In the conventional attention mechanism, the Query and Key corresponding to the rows and columns of the matrix are multiplied, and then the attention score matrix is ​​calculated through Softmax. The formula is as follows:
$$\text{Attention}(Q,K,V)=\text{softmax}(\frac{Q{K}^T}{\sqrt{d}})V$$
in$Q,K,V$ (dimensions are$L\times d$ ) are the queries, keys and values ​​matrices respectively. $L$ is the length of the sentence,$d$ is the (arbitrary) dimension of the queries, keys and values ​​vectors. The problem with Transformer comes from the softmax function, let's see why.

This method cannot decompose the query-key into the nonlinear softmax operation and decompose the result back to the original key and query , but it can decompose the attention matrix into the product of the random nonlinear function of the original query and key , which is the so-called random Features ( ) so that similarity informationrandom features can be encoded more efficiently . The standard attention matrix includes the similarity coefficient of each pair of entries, consisting of softmax calculations on query and key, represented by q and k.

Regular softmax attention can be viewed as a special case of nonlinear functions defined by exponential functions and Gaussian projections . Here we can also reason in reverse, first implementing some more generalized nonlinear functions that implicitly define other types of similarity measures or kernel functions in the query-key results . The researchers defined it as universal attention ( ) based on the early kernel method . Although closed-form solutions do not exist for most kernel functions, this mechanism can still be applied because it does not rely on closed-form solutions.generalized attention

The article proves for the first time that in the application of downstream Transformer, any attention matrix can be effectively approximated through random features . A new mechanism to achieve this uses positive random features(forward random features), which are positive nonlinear functions of the original query and key.
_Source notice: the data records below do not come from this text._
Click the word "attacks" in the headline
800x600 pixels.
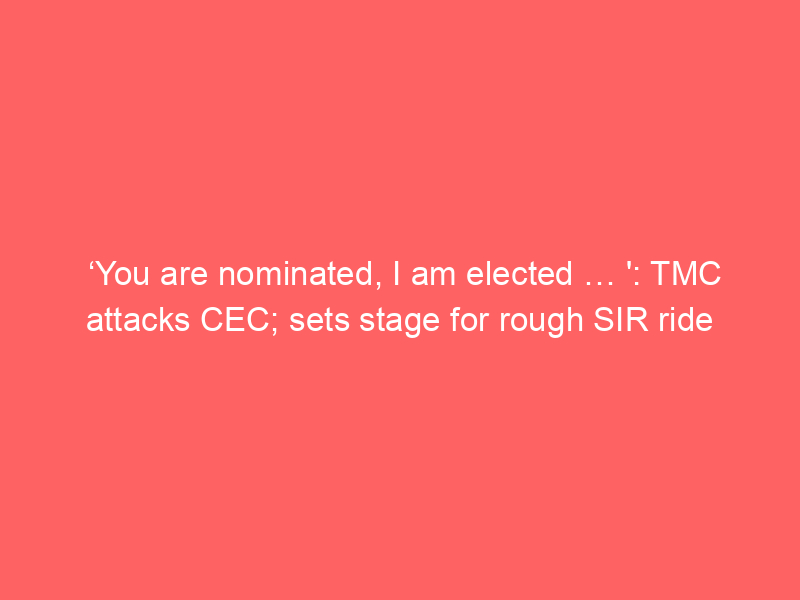click(131, 322)
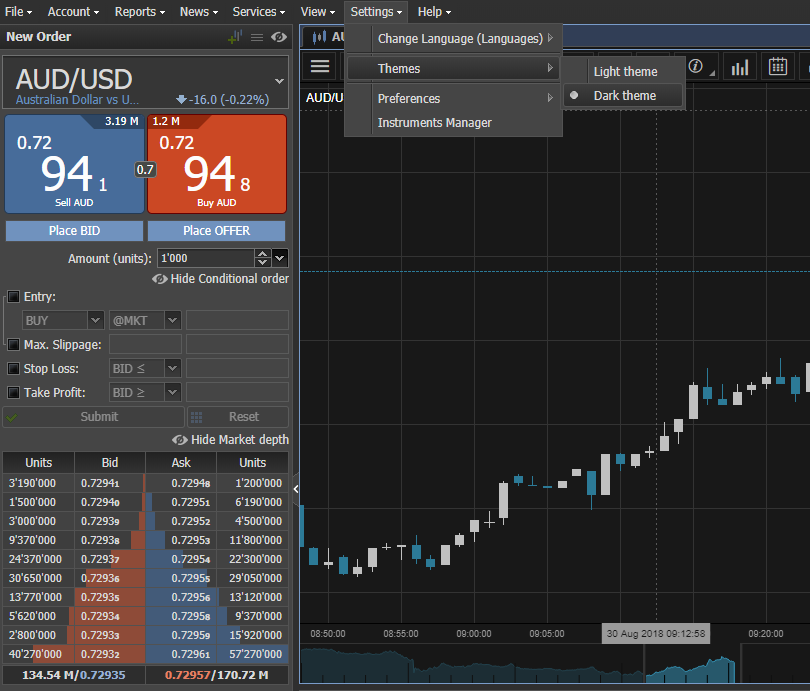The width and height of the screenshot is (810, 691).
Task: Enable the Entry checkbox
Action: pyautogui.click(x=13, y=297)
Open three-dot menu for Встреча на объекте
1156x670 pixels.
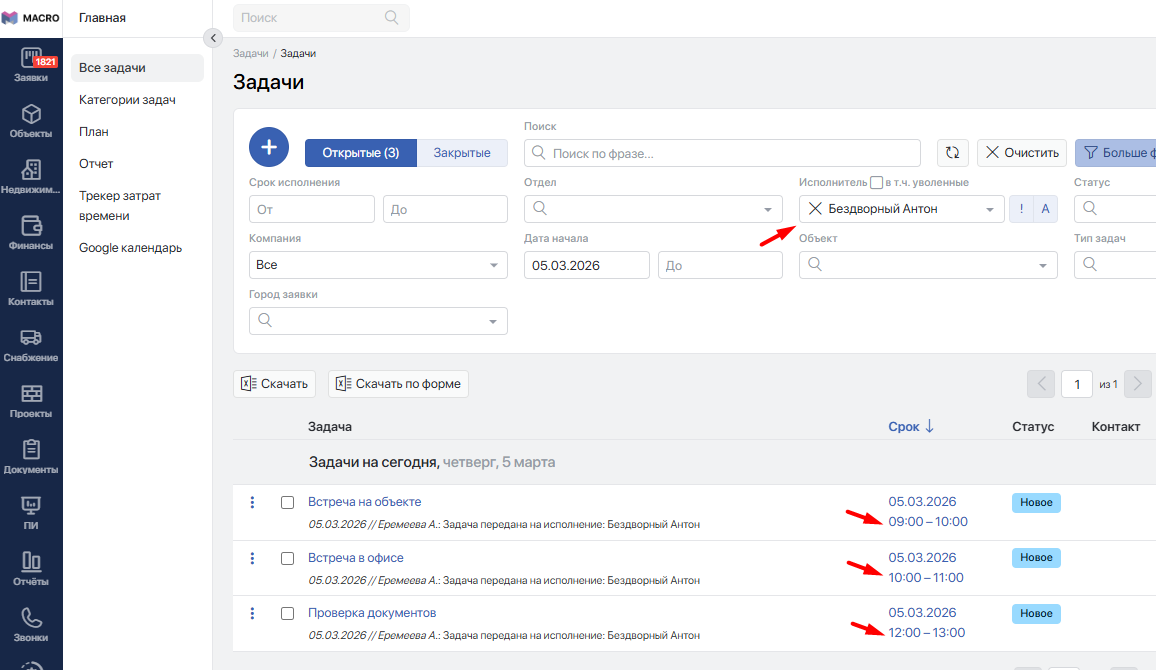252,502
This avoids instability during training and achieves a more accurate approximation to regular softmax attention.

FAVOR+: Fast attention via matrix correlation

Through the above decomposition, the linear (rather than quadratic) space complexity implicit attention matrix can be obtained . Similarly, a linear-time attention mechanism can be obtained by decomposition. The original way is to multiply the attention matrix with the value input to get the final result, but after decomposing the attention matrix , the matrix multiplication can be rearranged to approximate the results of the conventional attention mechanism without explicitly constructing a quadratic-sized Attention matrix . Eventually a new algorithm was generated FAVOR+.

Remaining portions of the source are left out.